Si des réglementations ont été mises en place par de nombreux gouvernements pour se protéger contre d’autres technologies potentiellement dangereuses, ils n’ont pas réussi à faire de même pour les technologies de l’information, dont la sophistication ne cesse de se développer. « [La technologie] pense mot à mot plus vite qu’aucun être humain ne le pourra jamais. Et vous ne pourrez pas demander à l’IA de résoudre les problèmes que les êtres humains ont créés. »
Selon Ressa, le monde doit prendre des mesures radicales pour protéger les démocraties, comme il l’a déjà fait à d’autres tournants clés de l’histoire. « Après la Seconde Guerre mondiale, nous ne voulions pas d’une troisième guerre mondiale avec des bombes atomiques. Cela s’est déjà produit dans notre écosystème de l’information. Il manipule nos esprits », a-t-elle déclaré.
Le vice-président senior des affaires mondiales de Google, Kent Walker, qui s’est également exprimé lors de la session, a déclaré que la transparence autour des algorithmes était compliquée en raison de la fréquence à laquelle ils étaient modifiés pour empêcher les gens d’exploiter le système.
« Je pense que nous avons procédé à 2 500 ou 3 000 modifications l’année dernière… Je pense que la transparence a un rôle à jouer, mais nous devons réfléchir – est-ce avec des réviseurs gouvernementaux de confiance ou [y a-t-il] d’autres moyens d’empêcher les mauvais acteurs de réduire la qualité des résultats de recherche que vous obtenez, par exemple.
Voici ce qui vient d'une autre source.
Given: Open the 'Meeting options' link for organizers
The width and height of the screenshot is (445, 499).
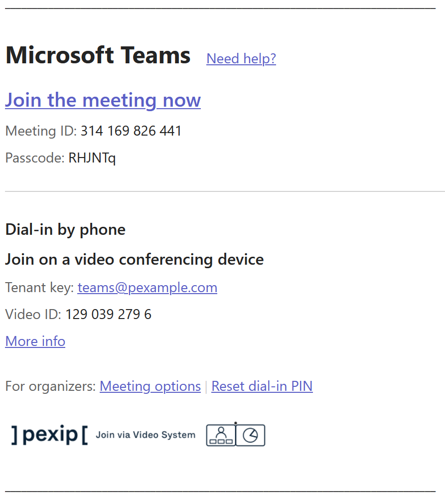Looking at the screenshot, I should click(x=150, y=386).
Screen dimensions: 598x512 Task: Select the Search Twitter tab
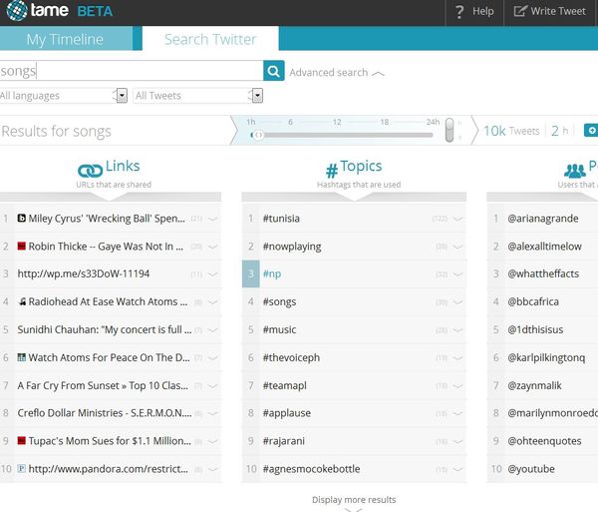point(210,40)
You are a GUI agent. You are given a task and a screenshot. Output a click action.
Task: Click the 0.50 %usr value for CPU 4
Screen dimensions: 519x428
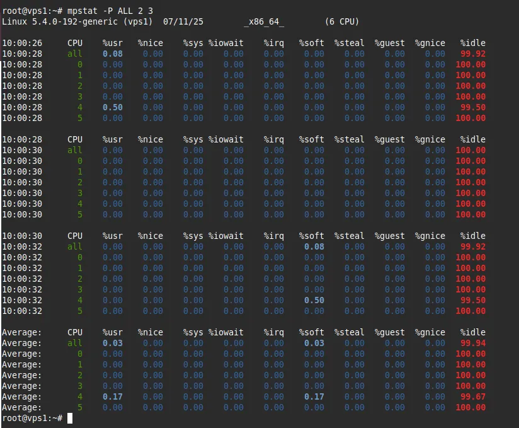coord(113,107)
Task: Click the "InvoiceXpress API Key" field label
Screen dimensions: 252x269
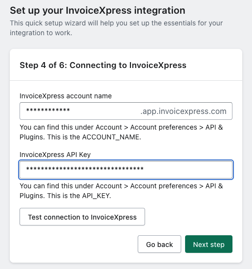Action: (x=55, y=155)
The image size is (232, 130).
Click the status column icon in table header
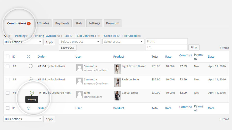coord(29,57)
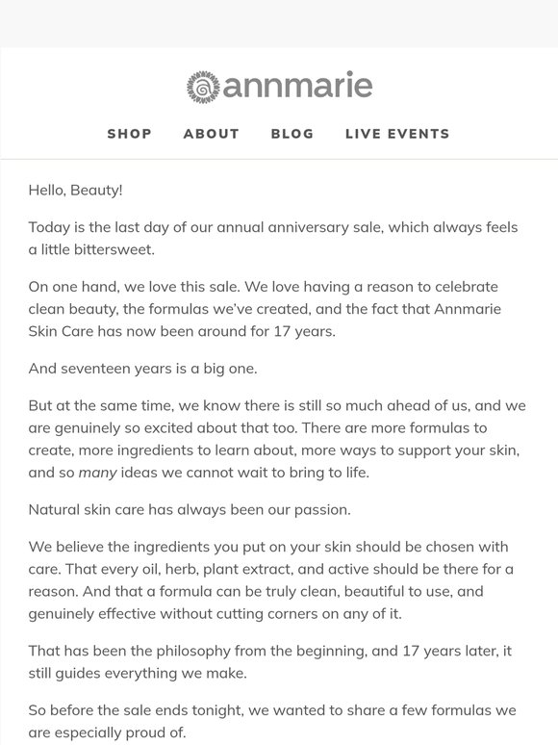558x745 pixels.
Task: Click the "Hello, Beauty!" greeting line
Action: (x=75, y=190)
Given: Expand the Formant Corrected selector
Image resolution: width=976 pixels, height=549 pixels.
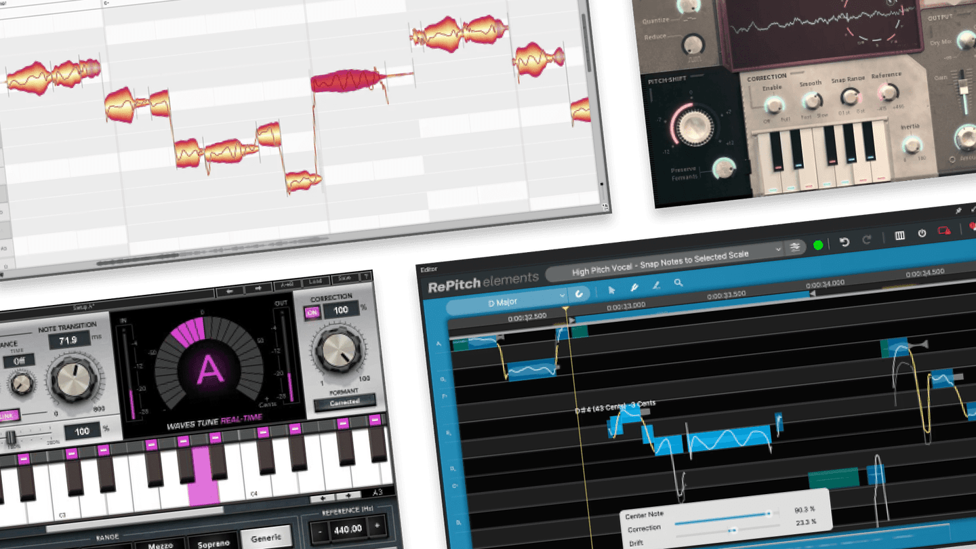Looking at the screenshot, I should [344, 401].
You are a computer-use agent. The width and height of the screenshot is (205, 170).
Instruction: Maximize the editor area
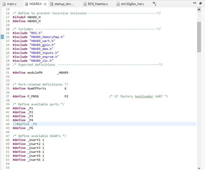click(201, 3)
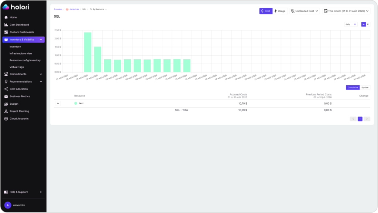Screen dimensions: 378x213
Task: Toggle table to By date
Action: 365,88
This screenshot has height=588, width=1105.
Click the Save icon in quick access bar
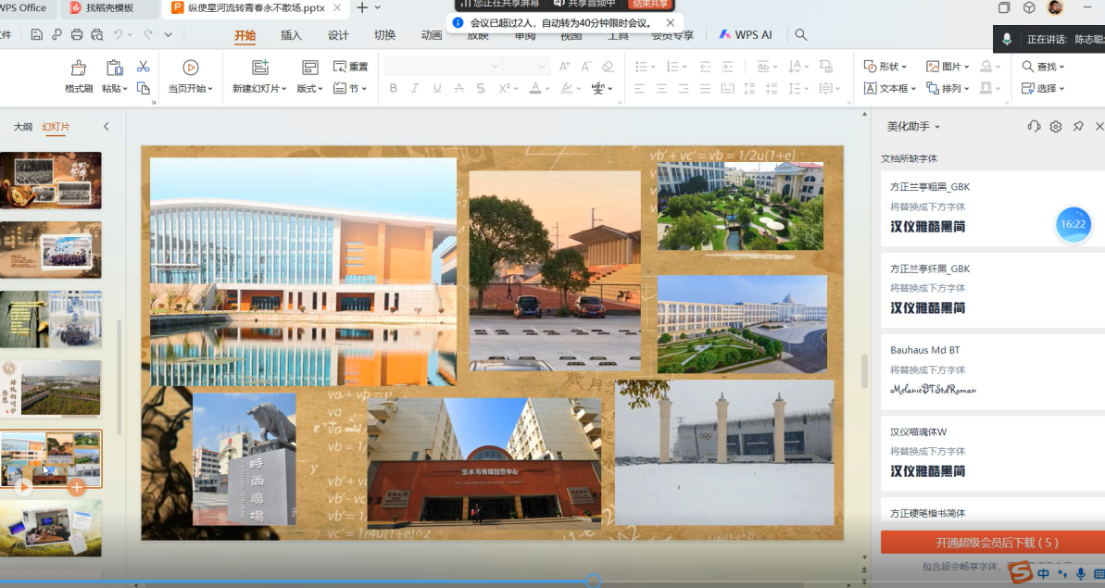coord(36,35)
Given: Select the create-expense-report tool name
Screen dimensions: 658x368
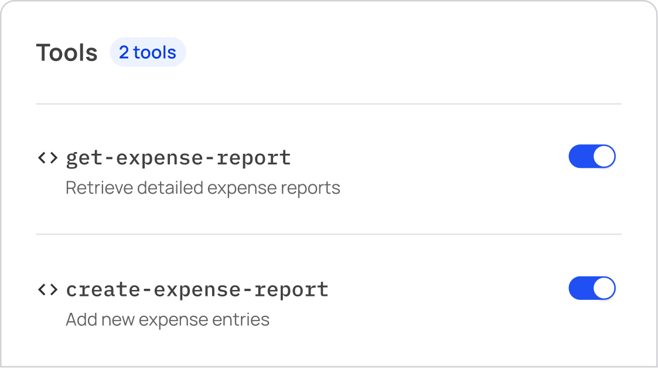Looking at the screenshot, I should click(x=197, y=289).
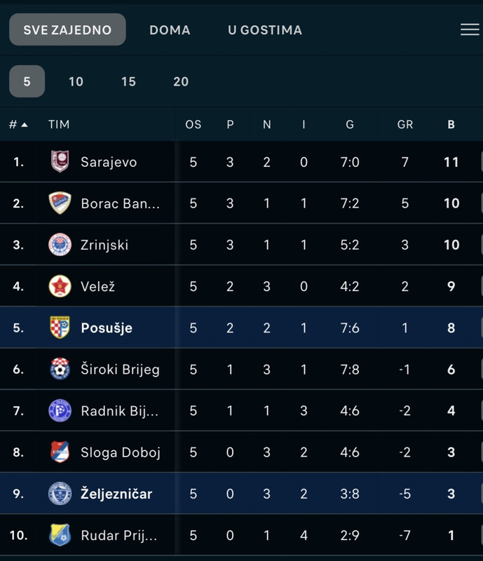
Task: Open the hamburger menu icon
Action: 470,29
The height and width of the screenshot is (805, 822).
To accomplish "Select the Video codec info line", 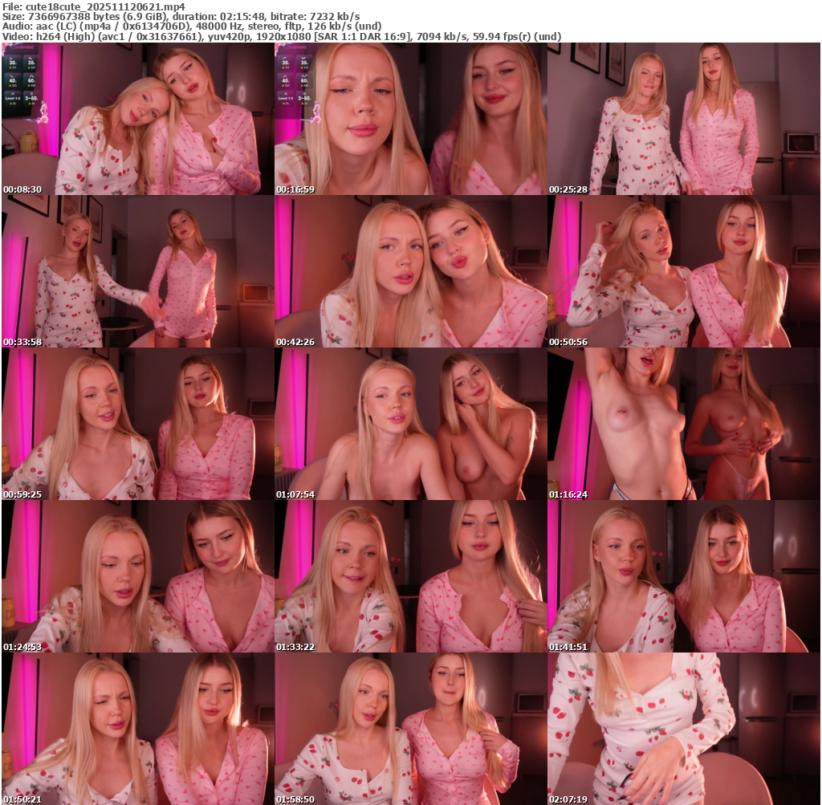I will pyautogui.click(x=281, y=36).
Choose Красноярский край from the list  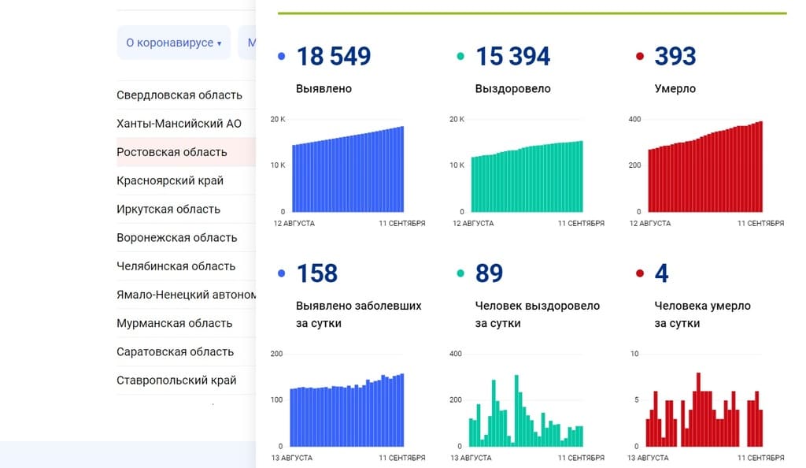click(x=170, y=180)
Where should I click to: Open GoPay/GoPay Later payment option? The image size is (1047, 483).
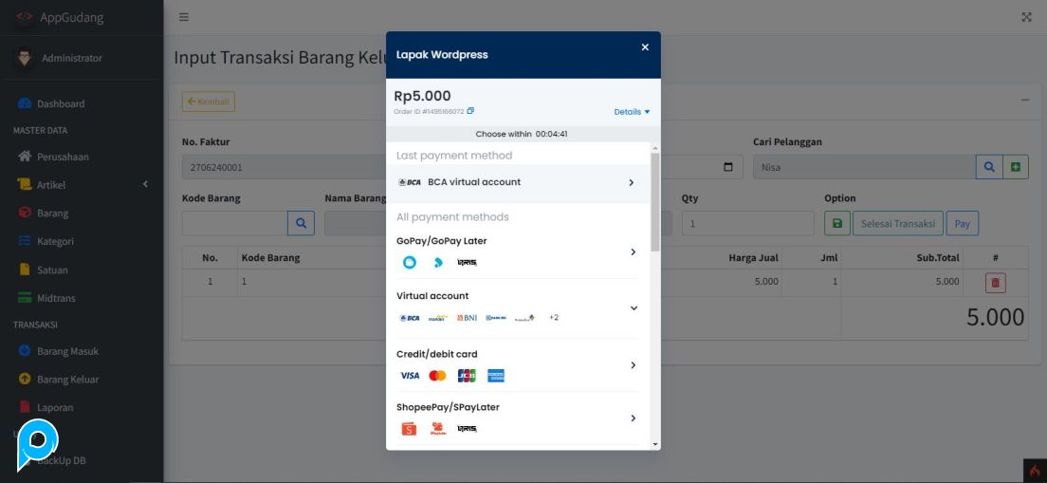[x=517, y=251]
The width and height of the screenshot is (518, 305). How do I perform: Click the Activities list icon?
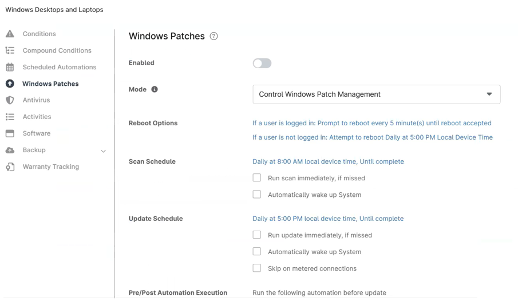(x=10, y=117)
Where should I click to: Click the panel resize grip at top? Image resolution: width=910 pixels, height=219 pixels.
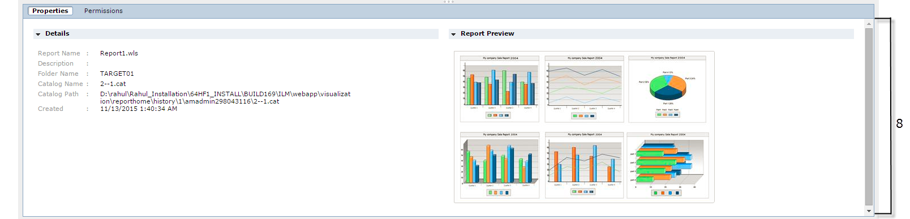(449, 2)
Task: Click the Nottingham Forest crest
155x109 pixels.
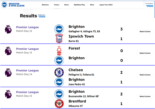Action: pyautogui.click(x=59, y=51)
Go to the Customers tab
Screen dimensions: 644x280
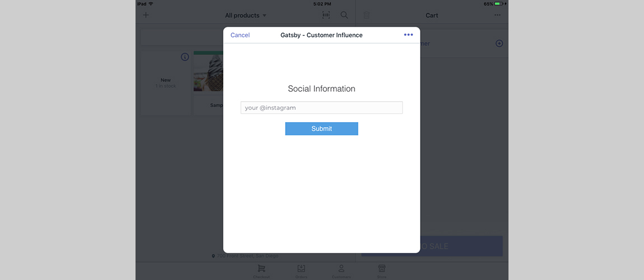point(341,272)
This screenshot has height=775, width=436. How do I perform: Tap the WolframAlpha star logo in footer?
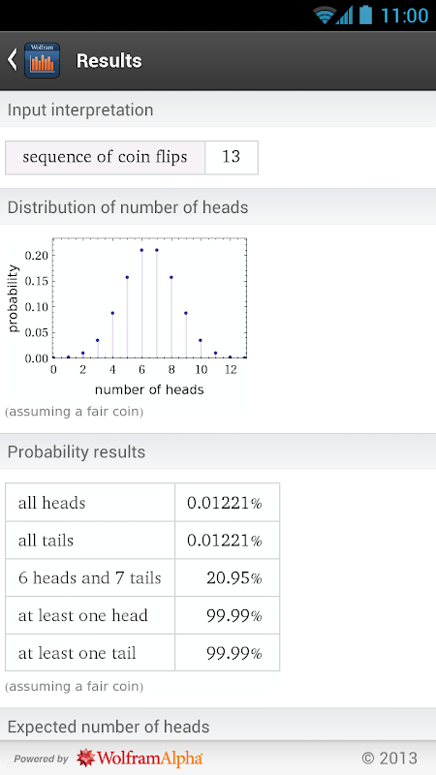click(x=86, y=758)
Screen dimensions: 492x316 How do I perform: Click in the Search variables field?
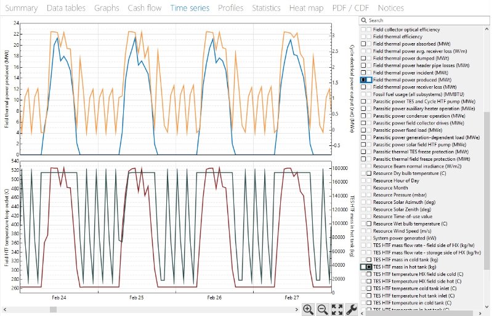pos(425,20)
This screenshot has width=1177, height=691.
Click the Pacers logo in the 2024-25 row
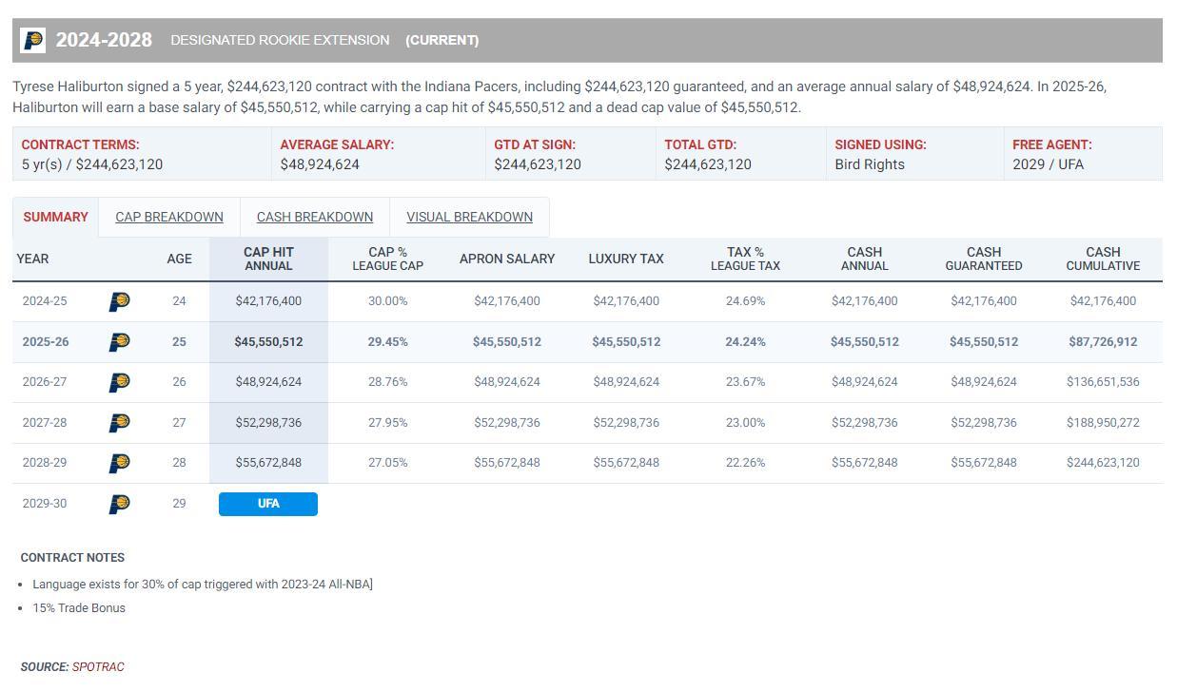click(x=119, y=301)
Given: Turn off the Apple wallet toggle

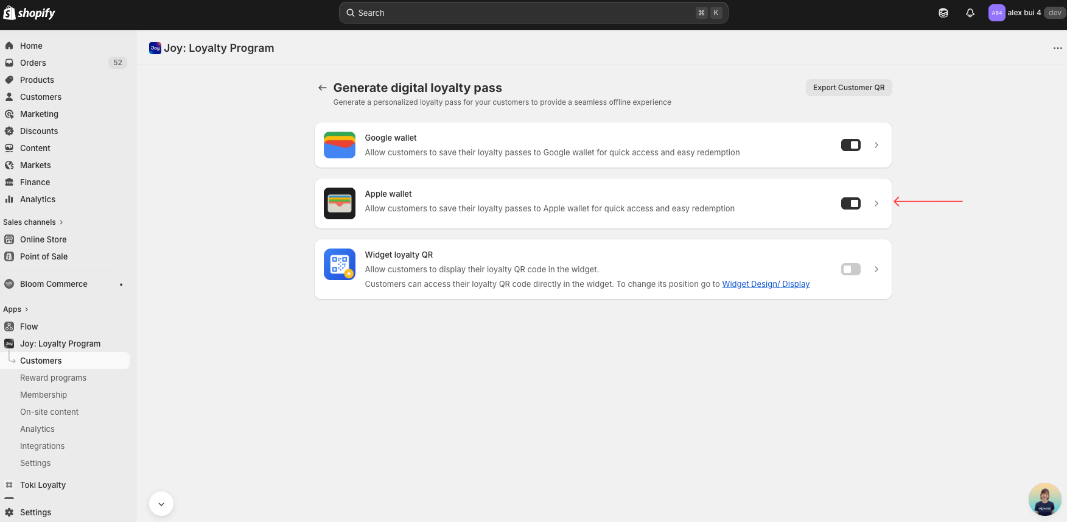Looking at the screenshot, I should pos(850,203).
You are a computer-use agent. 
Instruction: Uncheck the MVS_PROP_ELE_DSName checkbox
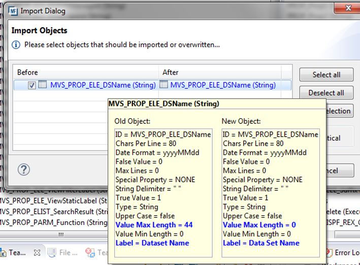pyautogui.click(x=32, y=86)
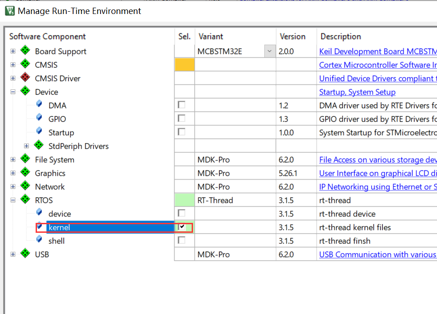Screen dimensions: 437x314
Task: Select the shell component icon under RTOS
Action: (x=39, y=240)
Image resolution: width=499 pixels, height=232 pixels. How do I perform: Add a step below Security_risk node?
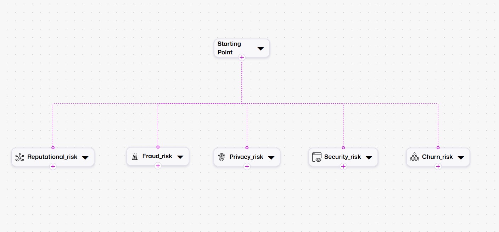point(343,166)
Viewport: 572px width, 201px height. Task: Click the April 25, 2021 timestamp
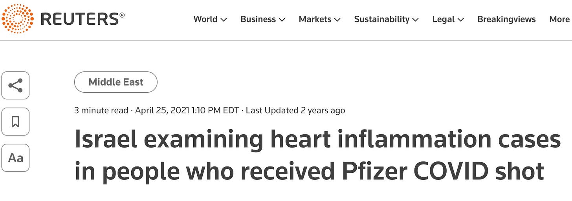[187, 110]
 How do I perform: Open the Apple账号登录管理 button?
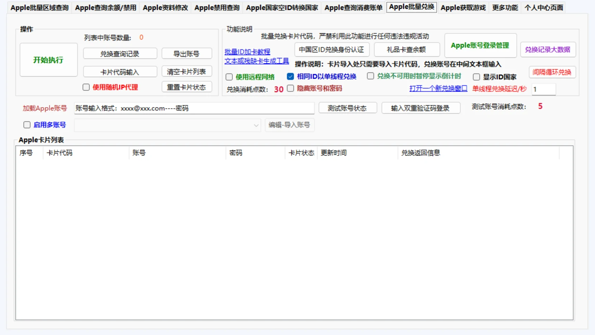(480, 46)
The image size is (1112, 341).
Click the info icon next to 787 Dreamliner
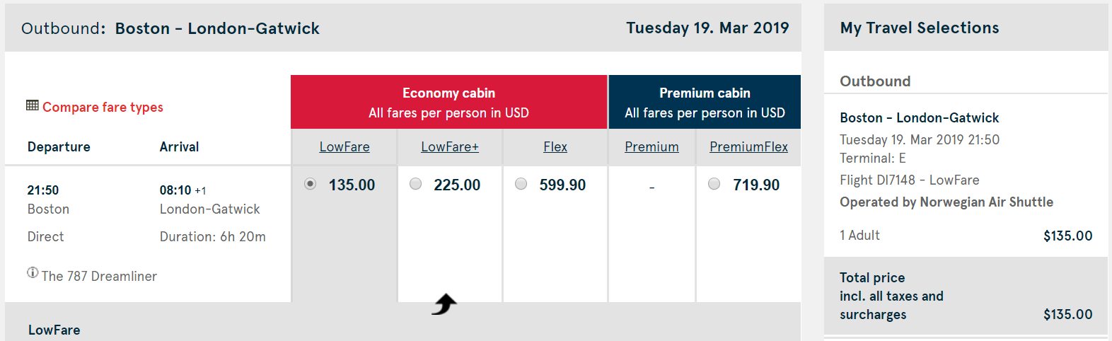(x=33, y=273)
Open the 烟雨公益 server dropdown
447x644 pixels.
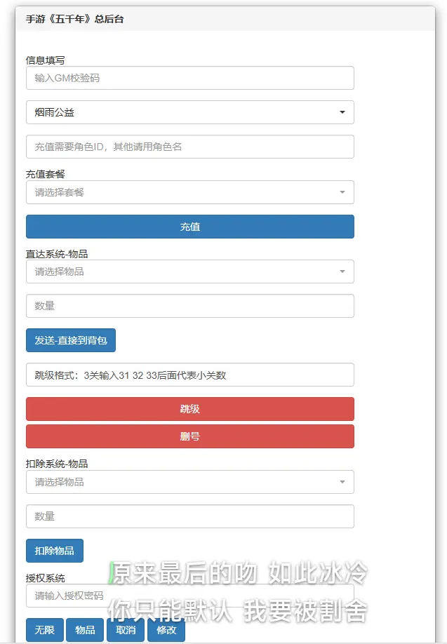coord(189,112)
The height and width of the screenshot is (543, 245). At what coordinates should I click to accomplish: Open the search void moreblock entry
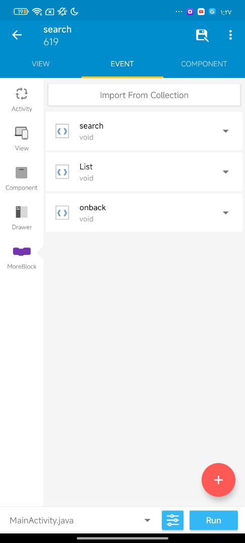(x=144, y=131)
C’est un domaine compliqué », a-t-il déclaré, ajoutant qu’il y avait un danger que de nombreux gouvernements cherchent également à manipuler les résultats de recherche.
Selon M. Ressa, la décision de lui décerner un prix Nobel montre l’ampleur de la crise que traversent le journalisme et l’information. « Parce que la dernière fois que des journalistes ont reçu ce prix, c’était en 1936, et il n’a pas pu aller chercher le prix, il a langui dans un camp de concentration nazi », a-t-elle déclaré. (Carl von Ossietzky, un journaliste allemand, a reçu le prix Nobel de la paix en 1935).
Ressa a fait l’objet d’un harcèlement incessant en ligne et devant les tribunaux en réponse à son reportage. Elle a précédemment décrit avoir reçu « 90 messages de haine par heure, 90 menaces de viol par minute ». Elle a été confrontée à une série d’affaires judiciaires allant de la fraude fiscale présumée à la diffamation, et elle est en liberté sous caution pour faire appel d’une condamnation à six ans de prison pour diffamation.